In reality, the scammers trick users into allowing them to remotely access their computer, download malware on their systems and part with their credit card numbers to purchase fake security software. Microsoft reports that the average victim who falls for the English language scam loses $824.

The scam prompted Microsoft’s Trustworthy Computing Group to commission a survey determining the techniques behind the scam and the affected victims. Out of survey pool of 1,000 computer users in the U.K., Ireland, the U.S. and Canada, 15 percent said that they received a call from a scammer. Out of those who received a call, 22 percent, or 3 percent of the total survey pool, said that they fell for the scam.

Microsoft warned in an advisory that the phone scammers often posed as Microsoft employeesfrom a variety of departments, including Windows Helpdesk, Windows Service Center, Microsoft Tech Support, Windows Technical Department Support Group and Microsoft Research and Development Team.

Microsoft said that the scammers tricked users into installing malicious software designed to capture sensitive or financial data, including online banking credentials and passwords, and later might charge the victim to remove the software.

Scammers were also known to take control of the victims’ computers remotely and adjust settings in a way that would leave them easily accessible to attack.

During the scam, cyber thieves also request credit card data, and bill users for phony services or direct users to fraudulent Web sites that request users to enter credit card data and other personal or financial information there.

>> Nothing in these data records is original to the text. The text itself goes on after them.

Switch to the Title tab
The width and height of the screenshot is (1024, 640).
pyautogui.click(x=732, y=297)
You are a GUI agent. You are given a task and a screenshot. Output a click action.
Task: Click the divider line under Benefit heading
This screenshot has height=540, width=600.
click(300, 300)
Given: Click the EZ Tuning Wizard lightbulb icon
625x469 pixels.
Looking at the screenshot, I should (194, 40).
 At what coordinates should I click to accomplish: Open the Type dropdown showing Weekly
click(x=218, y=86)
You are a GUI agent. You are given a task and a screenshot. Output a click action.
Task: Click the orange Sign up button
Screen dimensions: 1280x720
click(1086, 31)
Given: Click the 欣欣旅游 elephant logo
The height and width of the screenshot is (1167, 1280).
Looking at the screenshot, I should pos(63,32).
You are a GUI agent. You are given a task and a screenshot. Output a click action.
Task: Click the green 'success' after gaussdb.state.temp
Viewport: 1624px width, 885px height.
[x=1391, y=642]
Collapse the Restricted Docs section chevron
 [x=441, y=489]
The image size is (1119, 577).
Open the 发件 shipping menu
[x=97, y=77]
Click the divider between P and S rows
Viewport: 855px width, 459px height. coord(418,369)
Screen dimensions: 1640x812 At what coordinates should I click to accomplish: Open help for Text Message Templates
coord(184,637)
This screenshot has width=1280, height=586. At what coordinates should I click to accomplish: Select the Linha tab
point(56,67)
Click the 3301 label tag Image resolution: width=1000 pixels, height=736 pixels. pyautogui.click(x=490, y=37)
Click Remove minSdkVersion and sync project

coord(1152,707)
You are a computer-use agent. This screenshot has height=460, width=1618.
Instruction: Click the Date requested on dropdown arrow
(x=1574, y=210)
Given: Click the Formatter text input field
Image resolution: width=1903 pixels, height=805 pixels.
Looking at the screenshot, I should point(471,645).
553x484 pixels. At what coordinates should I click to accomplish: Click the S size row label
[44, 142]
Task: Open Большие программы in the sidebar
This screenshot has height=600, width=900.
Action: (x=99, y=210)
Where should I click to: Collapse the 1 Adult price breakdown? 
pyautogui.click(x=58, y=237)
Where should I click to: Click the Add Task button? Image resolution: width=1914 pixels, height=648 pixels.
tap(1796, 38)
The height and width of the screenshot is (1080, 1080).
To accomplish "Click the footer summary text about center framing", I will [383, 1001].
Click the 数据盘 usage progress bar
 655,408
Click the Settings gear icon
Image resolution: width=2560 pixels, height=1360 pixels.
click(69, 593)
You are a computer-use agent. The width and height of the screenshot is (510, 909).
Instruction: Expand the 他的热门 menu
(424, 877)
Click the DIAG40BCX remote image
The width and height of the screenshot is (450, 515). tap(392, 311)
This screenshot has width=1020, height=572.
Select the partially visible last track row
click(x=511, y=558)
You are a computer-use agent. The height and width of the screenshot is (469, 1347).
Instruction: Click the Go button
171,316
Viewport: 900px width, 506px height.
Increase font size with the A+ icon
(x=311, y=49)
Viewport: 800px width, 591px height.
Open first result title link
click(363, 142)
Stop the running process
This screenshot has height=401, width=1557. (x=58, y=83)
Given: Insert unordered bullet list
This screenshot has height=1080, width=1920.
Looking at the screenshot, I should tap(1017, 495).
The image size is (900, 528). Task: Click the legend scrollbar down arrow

“The security of software is improving all the time, but at the same time we are seeing cybercriminals increasingly turn to tactics of deception to trick people in order to steal from them,” Richard Saunders, director of international public and analyst affairs of Microsoft’s Trustworthy Computing, in a statement. “Criminals have proven once again that their ability to innovate new scams is matched by their ruthless pursuit of our money.”

According to the Microsoft report, 79 percent of those who fell for the scam said that they suffered some kind of financial loss, with 17 percent losing money withdrawn from their accounts, 19 percent having their passwords stolen, and 17 percent becoming victims of identity theft.

In addition, 53 percent of the victims said that they suffered from computer problems after the scammer downloaded malware or bogus software onto their computers. Meanwhile, the average cost of repairing the damage to PCs was around $4,500.

To avoid becoming a victim, Microsoft advised users not to purchase any software or services from a telephone solicitor. If approached, users should ask if there is a fee or subscription associated with the service and then hang up if there is.

Microsoft also strongly warned users against giving control of their computer to a third party unless they could without a doubt confirm that it was a member of the Microsoft support team, and advised against users providing credit card or financial information over the phone to someone claiming to be from Microsoft tech support.

In addition, Microsoft advised users to take down the solicitor’s information immediately and report the scam to local authorities.